His government, he added, intends to become involved in international partnerships that require OECS technical cooperation with countries in the Global South like Africa and Latin America, in an effort to optimise trade opportunities and linkages.

Additionally, without having closer ties to the OECS, the Premier said it was a challenge for his country to access concessional financing and grants from international European-funded donors. He believes that taking a more hands-on role within the organisation will benefit the BVI’s sustainable development goals as well as the region’s.

Of course, intra-regional transportation and distribution networks could not escape the discussion as a priority area of development, with Wheatley voicing the BVI’s intention to strengthen trade in agricultural goods, which in turn would help to satisfy the demand in Caribbean economies for more affordable and healthier food options.

“The big challenge however is getting more frequent shipping at reasonable rates to deliver these goods,” he said, while signaling his country’s willingness to work towards achieving those means. 

“My presence, and the presence of many of the heads in Monserrat today, was only made possible by charter flight. This cannot continue,” chimed in Prime Minister of Grenada, Dickon Mitchell.

He said that the high cost of travel in the region, and the limited airlift opportunities continue to be the biggest hurdle that OECS countries face, as it discourages the movement of people, goods and services.
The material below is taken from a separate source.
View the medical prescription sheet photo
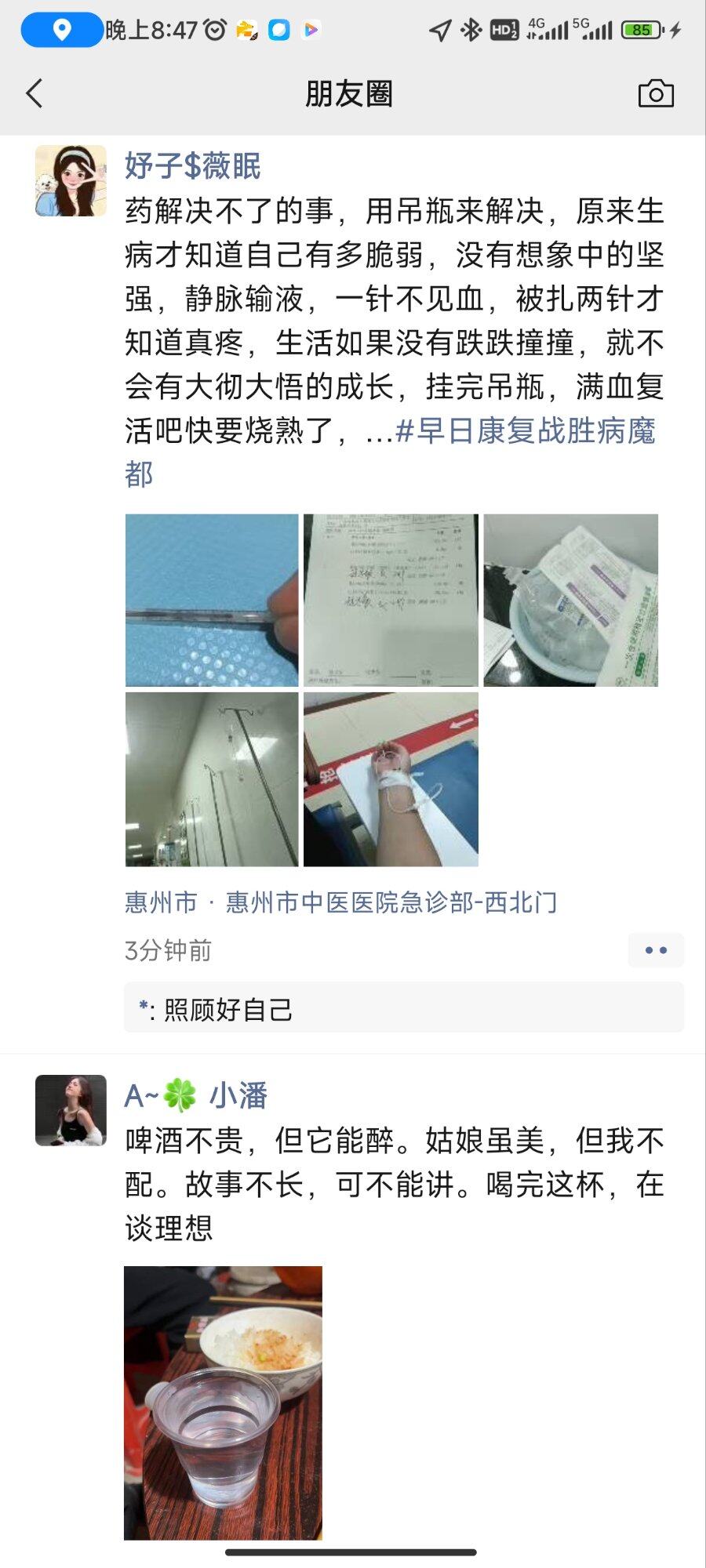 coord(391,601)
In his maiden address, the outgoing chair of the OECS Authority encouraged leaders to band together as small island nations to collectively push the region into the new age.

“One constant in recent years has been an increasingly tense international atmosphere, paired with a number of crises.

“For our small island states, these crises are set against the backdrop of an even bigger climate crisis that disproportionately affects our small islands due to our inherent vulnerabilities, threatening the very existence of our nations and people,” he stated.

To combat these global events, Mitchell called on the authority to renew its commitment to accelerate the implementation of the OECS Economic Union to further combat developmental challenges faced by the islands.

The Economic Union establishes provisions for a single financial and economic community among OECS countries within which goods, people and capital move freely; harmonised monetary and fiscal policies are recognised and a common approach is in place to trade, health, education and environment, as well as a common approach to the development of critical sectors such as agriculture, tourism and energy.  

Dr Terrance M Drew, the Prime Minister of St Kitts and Nevis, also gave a maiden address where he too spoke of OECS countries having a presence in Africa and sustaining their Citizenship by Investment Programmes (CIP).

“I urge us to take the subject of joint representation to a higher level and make the necessary decisions to enable us to reap the rewards to be derived from this increased level of engagement,” he remarked.

With regards to CIP, he said while many countries are dependent on the revenues generated by the programme, they must be mindful not to sell their countries short.

“We must be cognisant of the risks associated with devaluing our programmes, and develop a united approach which will ensure the viability and continued success of the programmes for all of our member states who are involved, and for all of our citizens who benefit,” he added.

The meeting took place on October 19 and 20 in Montserrat. It was hosted under the chairmanship of Joseph Easton Taylor-Farrell, Premier of Montserrat.